12. Pertengkaran Pertama

60.1K 9K 120
                                    

Udah dua kali terjadi. Gue pulang lebih dulu daripada Kamila. Kali ini jam nunjukkin pukul sembilan. Gue udah mencoba berbagai gaya duduk supaya nggak bosen, tapi ternyata otak gue bertanya-tanya kemana bocah satu itu pergi.

Kalo nggak salah kursusnya tuh selesai jam delapan. Berarti sejam setelah kursus, tu bocah masih kelayapan. Entah sama siapa dan ngapain.

Gue ngehela napas kesel. Kenapa gue jadi cemburuan gini? Gue nggak suka.

Pintu depan tiba-tiba ngebuka waktu jam nunjukkin setengah sepuluh. Gue duduk tegak dan dehem-dehem, pura-pura sibuk sama laptop.

Wangi Kamila yang khas banget parfumnya sampe gue hapal menyerbak ke hidung. Gue tau Kamila mengarah ke gue dari suara kelotak-kelotak high heelsnya.

Tiba-tiba Kamila sun kepala gue. Buset. Berasa bocah saya.

"Selamat malem, Cintaku," ucap Kamila sumringah.

Gue dehem-dehem lagi, pura-pura nggak tertarik, padahal mah penasaran kuadrat. "Gimana lesnya? Suka?"

Kamila lagi duduk di kursi makan, ngelepas high heelsnya. Ini orang aneh, ya. Kursus bikin kue pake sepatu macem itu.

"Suka dooong," jawab Kamila mesem-mesem sendiri.

"Ni mukanya kalo kesemsem gini–ngaku, lo! Ketemu cowok ganteng kan tadi di sana!

Melihat Kamila mesem-mesem kayak dia liat Gang Tae, kecurigaan gue berlimpah ruah.

Kamila natep gue, berkedip beberapa kali, lumayan kaget terheran-heran. Kayak bingung kenapa gue bisa tau.

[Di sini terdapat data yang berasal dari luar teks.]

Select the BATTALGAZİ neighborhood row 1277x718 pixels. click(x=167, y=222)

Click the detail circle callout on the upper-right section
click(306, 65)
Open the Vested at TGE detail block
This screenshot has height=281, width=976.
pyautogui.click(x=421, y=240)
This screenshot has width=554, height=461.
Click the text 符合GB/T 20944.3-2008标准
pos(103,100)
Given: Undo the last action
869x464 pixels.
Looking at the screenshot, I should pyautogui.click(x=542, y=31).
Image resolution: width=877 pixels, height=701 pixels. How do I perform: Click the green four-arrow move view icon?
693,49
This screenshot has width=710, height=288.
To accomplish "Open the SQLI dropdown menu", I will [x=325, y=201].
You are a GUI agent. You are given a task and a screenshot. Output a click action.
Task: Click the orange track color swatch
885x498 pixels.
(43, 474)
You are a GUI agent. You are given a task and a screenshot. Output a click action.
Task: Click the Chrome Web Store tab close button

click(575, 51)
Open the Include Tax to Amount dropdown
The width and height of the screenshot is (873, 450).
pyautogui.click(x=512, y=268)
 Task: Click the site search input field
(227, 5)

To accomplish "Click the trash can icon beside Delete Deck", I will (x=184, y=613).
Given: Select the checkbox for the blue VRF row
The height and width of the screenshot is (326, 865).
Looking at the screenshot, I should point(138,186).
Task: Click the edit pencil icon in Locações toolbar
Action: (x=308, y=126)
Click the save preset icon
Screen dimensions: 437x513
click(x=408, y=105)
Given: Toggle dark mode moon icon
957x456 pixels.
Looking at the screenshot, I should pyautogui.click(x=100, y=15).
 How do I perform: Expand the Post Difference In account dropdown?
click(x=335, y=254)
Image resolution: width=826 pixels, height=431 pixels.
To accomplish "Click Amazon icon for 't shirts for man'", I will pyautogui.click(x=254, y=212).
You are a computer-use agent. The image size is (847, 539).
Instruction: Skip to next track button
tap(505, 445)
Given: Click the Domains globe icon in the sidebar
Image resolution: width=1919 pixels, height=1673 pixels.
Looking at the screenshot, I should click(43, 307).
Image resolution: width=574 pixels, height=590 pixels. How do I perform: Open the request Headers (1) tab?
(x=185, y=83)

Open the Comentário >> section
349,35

"Apaan... enggak sih, enggak... Suudzon aja lo," Kamila garuk-garuk hidungnya, tanda dia lagi nervous.

"Gue udah kenal lo lama ya, Mil. Siapa dia? Temen les? Atau malah gurunya?" cecar gue.

Kamila natep gue nggak abis pikir. Dia ngambil high heelsnya dan nyorong-nyorongin ke arah gue sebagai senjata. Gue mundur seketika. Padahal jarak gue sama dia lumayan jauh. Gue di sofa, dia di meja makan.

"Emang kenapa! Gue juga gak larang lo jalan ama Siska ya, Dhil!"

Oh.

OH.

Jadi dia kayak ngebales gue, gitu?

"Gue nggak jalan sama Siska, itu murni kerjaan, Mil!" suara gue naik beberapa oktaf.

"BOHONG!" Kamila beneran ngelempar high heelsnya dan kini vas bunga di pojokan retak.

"Gue nggak bohong!" bela gue setelah ngeri liat vas bunga yang pecah.

Amunisi Kamila masih ada satu. Apa bentar lagi kepala gue yang bocor?

"Terus sekarang lo sukanya sama siapa kalo bukan sama Siska?!" tanya Kamila langsung.

Gue bengong terheran-heran. Kicep. Nggak bisa ngomong apa-apa lagi. Sementara Kamila ngeliat gue begini, raut wajahnya kayak sakit hati gitu. Gue jadi nggak enak. Padahal ini hari penting buat dia, tapi malah gue ancurin.

"Tuh kan lo nggak bisa jawab. Apaan sih Dhil nggak jelas tau nggak lo. Bikin bad mood aja!" seru Kamila, dia beneran lempar high heels satunya tapi kali ini nggak mengakibatkan korban benda atau jiwa.

Kamila hendak pergi. Gue bersiap ngekor sambil bawa laptop, namun picingan mata Kamila membuat gue terhenti di tempat seketika.

"Jangan deket-deket! Entar gue hamil! Gue nggak mau punya anak yang sikapnya plin-plan kayak lo!"